Retail

UPDATE: Last-Chance Office Supply Merger Announcement Withdrawn (ODP, OMX, SPLS)

Office Depot store
courtesy of Office Depot
UPDATE: According to a report at The New York Times Dealbook blog, the announcement of a merger between Office Depot Inc. (NYSE: ODP) and OfficeMax Inc. (NYSE: OMX) was released prematurely and has been withdrawn.

A press release was posted briefly at the Office Depot website, but it has since disappeared. Dealbook cites sources who said the announcement that was incorrectly released was a draft. But assuming that the broad strokes are reasonably settled, this is what the deal looks like.

Office Depot is going to print up a nice new batch of shares in the ratio of 2.69 of the newly issued stock for every share of OfficeMax stock. That works out to about $1.2 billion, or $13.50 a share, a premium to last night’s closing price on OfficeMax stock of 3.8%.

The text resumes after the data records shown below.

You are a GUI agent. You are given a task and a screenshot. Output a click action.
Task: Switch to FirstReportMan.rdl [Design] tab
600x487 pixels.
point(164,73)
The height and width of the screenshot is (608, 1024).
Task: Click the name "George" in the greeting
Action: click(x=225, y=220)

Office Depot has 1,675 stores worldwide; OfficeMax has about 900 stores in the United States and Mexico. Even combined, the resulting market cap will not equal a third of competitor Staples Inc. (NASDAQ: SPLS). And Staples has problems of its own.

Investors should see this as a last-ditch effort to survive. But survive for what? To die at a later date? Sales are stagnant or falling at all the big-box office supply stores. Closing stores, which is what the newly merged company will have to do, will not result in more revenue, but less. How does this make sense?

Even after the withdrawal of the announcement, shares of Office Depot are up 7.2% in premarket trading this morning, at $5.36 in a 52-week range of $1.51 to $6.10. OfficeMax shares are up 6.8%, at $13.88 in a 52-week range of $4.10 to $14.08.

Is anyone really expecting a bidding war? In the immortal words of John McEnroe, “Are you serious?”